Fingindo que não existe

A gestão de pessoas é uma questão quase ausente dos principais eventos, prêmios e publicações, e nos últimos meses tem aparecido com destaque quase sempre negativo


21 de setembro de 2016 - 8h00

Para uma indústria baseada em serviços, onde o capital humano é o principal fator de sucesso, as agências debatem pouco e investem menos ainda no desenvolvimento de seu pessoal. Esse é um pilar invisível. Existe, mas o mercado de comunicação, especialmente no Brasil, prefere se apoiar em outros dois eixos fundamentais, a criatividade e o modelo de negócios.

Os heróis nacionais da publicidade são esmagadoramente grandes gênios criativos — Marcello Serpa, Washington Olivetto, Nizan Guanaes. E, muitas vezes, o valor de uma agência é medido pelo seu número de Leões. Por outro lado, as agências brasileiras têm um modelo de negócios único no mundo, no qual uma parte significativa da receita resulta da compra de mídia. Não por acaso, o ranking de agências mais difundido e considerado é baseado exclusivamente em investimento de mídia.

Enquanto esses dois assuntos tomam boa parte da atenção, o terceiro é ignorado, apesar de ser tão ou mais importante. A gestão de pessoas é uma questão quase ausente dos principais eventos, prêmios, publicações. Mas nos últimos meses, tem aparecido com mais frequência nos principais veículos do ramo. Nesse jornal, inclusive. Porém, quase sempre com destaque negativo.

Globalmente, o tema repercutiu após as acusações de assédio moral e sexual contra líderes de redes internacionais de agências e declarações infelizes sobre a importância da diversidade nas empresas. Os três casos que vieram à tona culminaram com a saída (voluntária ou não) de executivos que há bastante tempo lideravam alguns dos grupos de comunicação mais expressivos do mundo.

No Brasil, rolou como uma avalanche há algumas semanas com a já famosa, ainda que defunta, lista de opinião sobre as agências, que deu origem a um grupo no Facebook, também já desfeito. Na sequência, o artigo “Você já motivou seu chefe hoje?” despertou ainda mais a ira de pessoas que o acusaram de apresentar um discurso vazio e não praticado pela sua autora. Tanto a lista, quanto o grupo ou o artigo, serviram de palco para opiniões, majoritariamente anônimas, que deram luz às condições pífias de trabalho aplicadas na maioria das empresas de comunicação.

Em meio a todo esse furor, um acontecimento relevante passou quase despercebido: o lançamento da quinta edição da pesquisa Melhores Agências para Trabalhar, do Great Place to Work, divulgado com exclusividade pelo Meio & Mensagem . A lista traz agências notadamente reconhecidas pela sua boa gestão, muitas delas presentes desde o primeiro levantamento. O que mais chama a atenção é a ausência dos principais players do segmento. Apenas quatro das 50 agências relacionadas no ranking Agências & Anunciantes das maiores compradoras de mídia do País se inscreveram.

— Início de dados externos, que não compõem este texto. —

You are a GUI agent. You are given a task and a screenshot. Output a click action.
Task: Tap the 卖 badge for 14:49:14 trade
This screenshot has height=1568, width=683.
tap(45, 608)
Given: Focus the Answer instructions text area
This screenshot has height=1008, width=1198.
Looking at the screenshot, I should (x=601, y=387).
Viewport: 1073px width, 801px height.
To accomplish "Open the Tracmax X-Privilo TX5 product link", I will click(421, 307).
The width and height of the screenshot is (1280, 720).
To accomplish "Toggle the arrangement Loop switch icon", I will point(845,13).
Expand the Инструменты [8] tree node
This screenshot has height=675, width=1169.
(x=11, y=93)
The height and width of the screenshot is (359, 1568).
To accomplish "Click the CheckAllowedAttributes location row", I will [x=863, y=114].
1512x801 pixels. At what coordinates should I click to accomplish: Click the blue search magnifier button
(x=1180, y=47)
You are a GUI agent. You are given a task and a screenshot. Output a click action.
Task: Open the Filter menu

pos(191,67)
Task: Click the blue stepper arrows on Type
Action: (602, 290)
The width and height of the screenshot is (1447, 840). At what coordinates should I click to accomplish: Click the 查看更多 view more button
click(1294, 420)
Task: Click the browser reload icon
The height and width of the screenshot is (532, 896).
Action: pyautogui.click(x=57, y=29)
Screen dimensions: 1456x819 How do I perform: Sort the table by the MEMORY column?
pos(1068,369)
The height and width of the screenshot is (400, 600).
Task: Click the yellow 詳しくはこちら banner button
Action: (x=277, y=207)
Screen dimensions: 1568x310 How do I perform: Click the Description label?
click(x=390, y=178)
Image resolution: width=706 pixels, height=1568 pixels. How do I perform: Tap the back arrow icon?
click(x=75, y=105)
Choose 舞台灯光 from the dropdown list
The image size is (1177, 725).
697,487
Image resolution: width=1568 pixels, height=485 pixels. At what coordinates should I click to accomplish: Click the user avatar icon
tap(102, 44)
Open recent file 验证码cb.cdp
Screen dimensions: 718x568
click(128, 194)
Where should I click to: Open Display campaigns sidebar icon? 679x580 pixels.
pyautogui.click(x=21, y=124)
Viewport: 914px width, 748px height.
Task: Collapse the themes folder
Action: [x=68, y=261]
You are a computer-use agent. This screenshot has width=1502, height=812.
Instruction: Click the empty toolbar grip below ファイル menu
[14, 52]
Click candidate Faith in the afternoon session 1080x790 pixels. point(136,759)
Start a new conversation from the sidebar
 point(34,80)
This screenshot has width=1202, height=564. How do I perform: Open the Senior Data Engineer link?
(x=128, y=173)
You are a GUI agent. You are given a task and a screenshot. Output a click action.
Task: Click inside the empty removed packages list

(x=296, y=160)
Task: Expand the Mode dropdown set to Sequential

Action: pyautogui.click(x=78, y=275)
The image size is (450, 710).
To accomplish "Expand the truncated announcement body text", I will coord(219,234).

Seja por falta de interesse ou por receio das respostas dos funcionários, a decisão de ficar de fora de um estudo como esse reforça a pouca importância dada às pessoas. Se queremos construir um mercado saudável, capaz de fazer com que lideranças nasçam e prosperem, é fundamental que essa mentalidade mude. O desenvolvimento do capital humano deveria obter, de agências e outros participantes do setor, o mesmo peso que os prêmios e a discussão sobre o modelo de negócios recebem.

Em um momento em que a concorrência aumenta — com consultorias, agências especialistas, produtoras e veículos —, a prioridade deveria ser a conservação dos melhores profissionais e a atração de novos talentos. Fruto da barganha de salários, a evasão é que toma conta e já nem deveria surpreender. Negligenciar a força fundamental que move as agências é inaceitável. Mesmo que tenhamos um modelo de negócios sustentável e que ganhemos tantos Leões como no passado, o nosso mercado estará com os dias contados se continuar fingindo que o pilar mais forte não existe.